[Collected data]

+++++

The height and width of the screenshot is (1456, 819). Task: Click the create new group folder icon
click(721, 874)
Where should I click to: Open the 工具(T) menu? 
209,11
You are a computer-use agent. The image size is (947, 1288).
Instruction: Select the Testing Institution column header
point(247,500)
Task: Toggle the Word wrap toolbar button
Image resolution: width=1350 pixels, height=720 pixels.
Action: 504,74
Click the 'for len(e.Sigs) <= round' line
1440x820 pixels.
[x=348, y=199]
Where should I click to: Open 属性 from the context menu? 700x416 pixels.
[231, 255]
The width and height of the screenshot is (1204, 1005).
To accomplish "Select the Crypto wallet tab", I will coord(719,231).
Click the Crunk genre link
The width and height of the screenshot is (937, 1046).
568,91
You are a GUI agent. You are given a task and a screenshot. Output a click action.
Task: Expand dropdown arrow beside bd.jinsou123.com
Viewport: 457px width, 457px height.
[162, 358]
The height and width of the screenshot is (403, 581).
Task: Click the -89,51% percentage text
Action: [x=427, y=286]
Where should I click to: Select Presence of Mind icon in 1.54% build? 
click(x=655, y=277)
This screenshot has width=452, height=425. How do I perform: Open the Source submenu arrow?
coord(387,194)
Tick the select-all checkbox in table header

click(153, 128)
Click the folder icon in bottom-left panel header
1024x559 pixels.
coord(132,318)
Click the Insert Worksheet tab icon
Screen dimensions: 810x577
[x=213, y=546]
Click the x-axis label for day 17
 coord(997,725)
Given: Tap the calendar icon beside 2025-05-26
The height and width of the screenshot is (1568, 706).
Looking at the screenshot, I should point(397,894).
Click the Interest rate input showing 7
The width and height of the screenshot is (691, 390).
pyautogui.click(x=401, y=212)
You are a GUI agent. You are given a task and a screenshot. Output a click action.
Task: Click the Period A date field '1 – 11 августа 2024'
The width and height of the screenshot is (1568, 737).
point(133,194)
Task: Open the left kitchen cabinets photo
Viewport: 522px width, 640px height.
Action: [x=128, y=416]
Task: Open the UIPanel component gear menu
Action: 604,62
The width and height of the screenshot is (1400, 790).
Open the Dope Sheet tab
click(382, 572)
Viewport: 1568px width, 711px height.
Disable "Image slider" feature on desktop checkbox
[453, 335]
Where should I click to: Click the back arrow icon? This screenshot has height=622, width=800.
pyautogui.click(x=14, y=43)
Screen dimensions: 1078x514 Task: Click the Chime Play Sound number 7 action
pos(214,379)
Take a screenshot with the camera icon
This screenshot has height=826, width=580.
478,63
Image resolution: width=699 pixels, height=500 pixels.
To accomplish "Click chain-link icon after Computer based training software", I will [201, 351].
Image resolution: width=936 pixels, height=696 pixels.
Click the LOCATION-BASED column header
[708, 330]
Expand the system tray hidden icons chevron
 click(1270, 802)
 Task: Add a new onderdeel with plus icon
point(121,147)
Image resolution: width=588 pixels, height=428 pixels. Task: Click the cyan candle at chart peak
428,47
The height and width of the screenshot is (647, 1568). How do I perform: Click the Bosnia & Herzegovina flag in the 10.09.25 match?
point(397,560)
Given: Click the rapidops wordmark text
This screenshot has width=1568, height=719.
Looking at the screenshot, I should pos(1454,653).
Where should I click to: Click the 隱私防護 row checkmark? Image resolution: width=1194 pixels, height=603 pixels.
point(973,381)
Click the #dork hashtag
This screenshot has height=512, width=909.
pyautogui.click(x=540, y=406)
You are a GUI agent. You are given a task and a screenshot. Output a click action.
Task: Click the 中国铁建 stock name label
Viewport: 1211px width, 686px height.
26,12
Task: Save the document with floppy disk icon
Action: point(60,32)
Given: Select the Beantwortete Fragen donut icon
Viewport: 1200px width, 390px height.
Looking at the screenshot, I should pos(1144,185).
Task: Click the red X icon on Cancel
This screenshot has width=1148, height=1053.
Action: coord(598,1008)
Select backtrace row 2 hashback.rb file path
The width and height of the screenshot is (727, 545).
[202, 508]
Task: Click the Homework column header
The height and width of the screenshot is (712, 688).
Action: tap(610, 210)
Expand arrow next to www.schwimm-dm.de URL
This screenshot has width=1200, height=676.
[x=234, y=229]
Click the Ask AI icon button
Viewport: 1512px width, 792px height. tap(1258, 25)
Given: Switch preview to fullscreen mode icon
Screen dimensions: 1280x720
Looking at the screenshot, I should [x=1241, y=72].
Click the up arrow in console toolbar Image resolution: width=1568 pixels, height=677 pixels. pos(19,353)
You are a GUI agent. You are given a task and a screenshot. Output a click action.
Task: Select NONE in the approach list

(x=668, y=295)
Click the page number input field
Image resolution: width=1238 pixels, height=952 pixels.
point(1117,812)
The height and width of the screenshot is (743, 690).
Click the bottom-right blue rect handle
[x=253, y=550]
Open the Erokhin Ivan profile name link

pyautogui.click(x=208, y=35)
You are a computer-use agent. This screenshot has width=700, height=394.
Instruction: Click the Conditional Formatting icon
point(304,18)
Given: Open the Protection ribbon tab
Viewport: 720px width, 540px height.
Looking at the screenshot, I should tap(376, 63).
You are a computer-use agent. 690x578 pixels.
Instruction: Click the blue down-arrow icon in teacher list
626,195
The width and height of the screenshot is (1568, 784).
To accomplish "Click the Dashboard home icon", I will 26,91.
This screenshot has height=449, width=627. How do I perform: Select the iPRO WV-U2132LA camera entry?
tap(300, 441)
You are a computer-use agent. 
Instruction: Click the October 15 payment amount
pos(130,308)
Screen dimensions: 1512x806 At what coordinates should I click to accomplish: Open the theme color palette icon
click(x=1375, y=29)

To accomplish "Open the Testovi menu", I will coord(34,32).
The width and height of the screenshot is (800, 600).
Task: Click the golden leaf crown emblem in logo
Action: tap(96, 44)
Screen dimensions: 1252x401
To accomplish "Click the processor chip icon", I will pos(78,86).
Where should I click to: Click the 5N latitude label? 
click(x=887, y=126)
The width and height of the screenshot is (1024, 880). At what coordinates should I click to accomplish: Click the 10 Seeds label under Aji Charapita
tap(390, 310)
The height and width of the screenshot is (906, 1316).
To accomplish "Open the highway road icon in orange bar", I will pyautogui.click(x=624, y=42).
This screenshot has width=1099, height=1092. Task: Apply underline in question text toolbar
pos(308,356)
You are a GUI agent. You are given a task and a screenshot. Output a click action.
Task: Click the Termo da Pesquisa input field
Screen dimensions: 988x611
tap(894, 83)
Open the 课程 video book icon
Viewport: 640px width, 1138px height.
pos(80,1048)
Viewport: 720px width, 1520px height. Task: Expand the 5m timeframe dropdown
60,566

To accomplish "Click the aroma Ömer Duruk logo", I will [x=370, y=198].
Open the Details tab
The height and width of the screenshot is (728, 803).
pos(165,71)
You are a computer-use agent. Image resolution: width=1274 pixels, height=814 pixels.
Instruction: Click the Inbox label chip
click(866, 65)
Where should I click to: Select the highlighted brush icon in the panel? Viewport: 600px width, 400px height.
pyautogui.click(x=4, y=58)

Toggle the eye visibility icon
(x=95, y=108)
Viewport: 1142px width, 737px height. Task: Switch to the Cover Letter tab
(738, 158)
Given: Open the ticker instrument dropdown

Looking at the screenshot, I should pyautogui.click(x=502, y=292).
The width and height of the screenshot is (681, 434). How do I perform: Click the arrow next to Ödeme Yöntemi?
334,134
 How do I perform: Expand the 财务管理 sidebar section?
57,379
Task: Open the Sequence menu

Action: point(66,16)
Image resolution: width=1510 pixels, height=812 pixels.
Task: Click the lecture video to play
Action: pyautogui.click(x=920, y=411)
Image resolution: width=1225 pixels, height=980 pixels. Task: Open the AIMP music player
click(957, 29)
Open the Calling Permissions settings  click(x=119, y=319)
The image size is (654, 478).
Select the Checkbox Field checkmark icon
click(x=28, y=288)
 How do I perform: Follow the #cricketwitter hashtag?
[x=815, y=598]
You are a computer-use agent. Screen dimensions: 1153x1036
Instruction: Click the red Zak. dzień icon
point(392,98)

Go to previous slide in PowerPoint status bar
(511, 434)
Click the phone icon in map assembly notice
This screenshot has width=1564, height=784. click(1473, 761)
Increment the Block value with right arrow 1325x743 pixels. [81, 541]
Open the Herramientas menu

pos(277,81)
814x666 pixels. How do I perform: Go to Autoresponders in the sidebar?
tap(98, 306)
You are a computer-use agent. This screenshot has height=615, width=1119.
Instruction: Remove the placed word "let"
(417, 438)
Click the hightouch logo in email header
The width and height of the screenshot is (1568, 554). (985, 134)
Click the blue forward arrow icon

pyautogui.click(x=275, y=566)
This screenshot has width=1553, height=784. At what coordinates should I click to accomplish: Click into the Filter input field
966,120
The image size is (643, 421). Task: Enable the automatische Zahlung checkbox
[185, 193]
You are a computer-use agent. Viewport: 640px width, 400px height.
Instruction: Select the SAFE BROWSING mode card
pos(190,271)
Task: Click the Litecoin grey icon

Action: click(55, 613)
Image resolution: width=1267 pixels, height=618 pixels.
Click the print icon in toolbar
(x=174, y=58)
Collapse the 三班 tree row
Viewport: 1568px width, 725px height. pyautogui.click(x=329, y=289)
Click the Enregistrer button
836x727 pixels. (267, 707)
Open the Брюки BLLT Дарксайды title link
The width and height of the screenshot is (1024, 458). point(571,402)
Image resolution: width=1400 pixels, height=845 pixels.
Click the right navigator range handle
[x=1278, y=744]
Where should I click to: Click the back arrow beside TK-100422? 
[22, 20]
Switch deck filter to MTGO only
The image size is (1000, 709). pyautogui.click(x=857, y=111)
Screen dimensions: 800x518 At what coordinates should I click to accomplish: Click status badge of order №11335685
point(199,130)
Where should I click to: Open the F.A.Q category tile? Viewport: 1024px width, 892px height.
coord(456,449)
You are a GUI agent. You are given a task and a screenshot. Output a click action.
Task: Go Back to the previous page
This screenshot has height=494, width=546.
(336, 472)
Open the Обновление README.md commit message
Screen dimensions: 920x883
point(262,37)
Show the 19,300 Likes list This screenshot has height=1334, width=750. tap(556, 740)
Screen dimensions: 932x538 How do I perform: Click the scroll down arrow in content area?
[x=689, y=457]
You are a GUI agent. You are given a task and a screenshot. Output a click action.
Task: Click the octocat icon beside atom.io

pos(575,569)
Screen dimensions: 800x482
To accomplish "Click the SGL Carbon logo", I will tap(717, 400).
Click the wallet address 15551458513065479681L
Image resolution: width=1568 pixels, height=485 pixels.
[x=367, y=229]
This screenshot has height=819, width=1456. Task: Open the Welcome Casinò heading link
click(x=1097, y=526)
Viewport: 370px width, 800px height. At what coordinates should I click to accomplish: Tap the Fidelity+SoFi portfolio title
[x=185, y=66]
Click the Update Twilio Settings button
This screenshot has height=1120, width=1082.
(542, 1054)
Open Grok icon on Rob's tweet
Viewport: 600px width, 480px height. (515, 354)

+++++

* **Problem statement**
In the entries above, the lines from the one bearing "Screen dimensions: 1078x514" up to and including the one bearing "Given: Select the" should be transcribed exactly; no other line is wanted.

* **Answer space**
Screen dimensions: 1078x514 Task: Click the Chime Play Sound number 7 action
pos(214,379)
Take a screenshot with the camera icon
This screenshot has height=826, width=580.
478,63
Image resolution: width=699 pixels, height=500 pixels.
To accomplish "Click chain-link icon after Computer based training software", I will [201, 351].
Image resolution: width=936 pixels, height=696 pixels.
Click the LOCATION-BASED column header
[708, 330]
Expand the system tray hidden icons chevron
 click(1270, 802)
 Task: Add a new onderdeel with plus icon
point(121,147)
Image resolution: width=588 pixels, height=428 pixels. Task: Click the cyan candle at chart peak
428,47
The height and width of the screenshot is (647, 1568). How do I perform: Click the Bosnia & Herzegovina flag in the 10.09.25 match?
point(397,560)
Given: Click the rapidops wordmark text
This screenshot has width=1568, height=719.
Looking at the screenshot, I should pos(1454,653).
Where should I click to: Click the 隱私防護 row checkmark? Image resolution: width=1194 pixels, height=603 pixels.
point(973,381)
Click the #dork hashtag
This screenshot has height=512, width=909.
pyautogui.click(x=540, y=406)
You are a GUI agent. You are given a task and a screenshot. Output a click action.
Task: Click the 中国铁建 stock name label
Viewport: 1211px width, 686px height.
26,12
Task: Save the document with floppy disk icon
Action: point(60,32)
Given: Select the Beantwortete Fragen donut icon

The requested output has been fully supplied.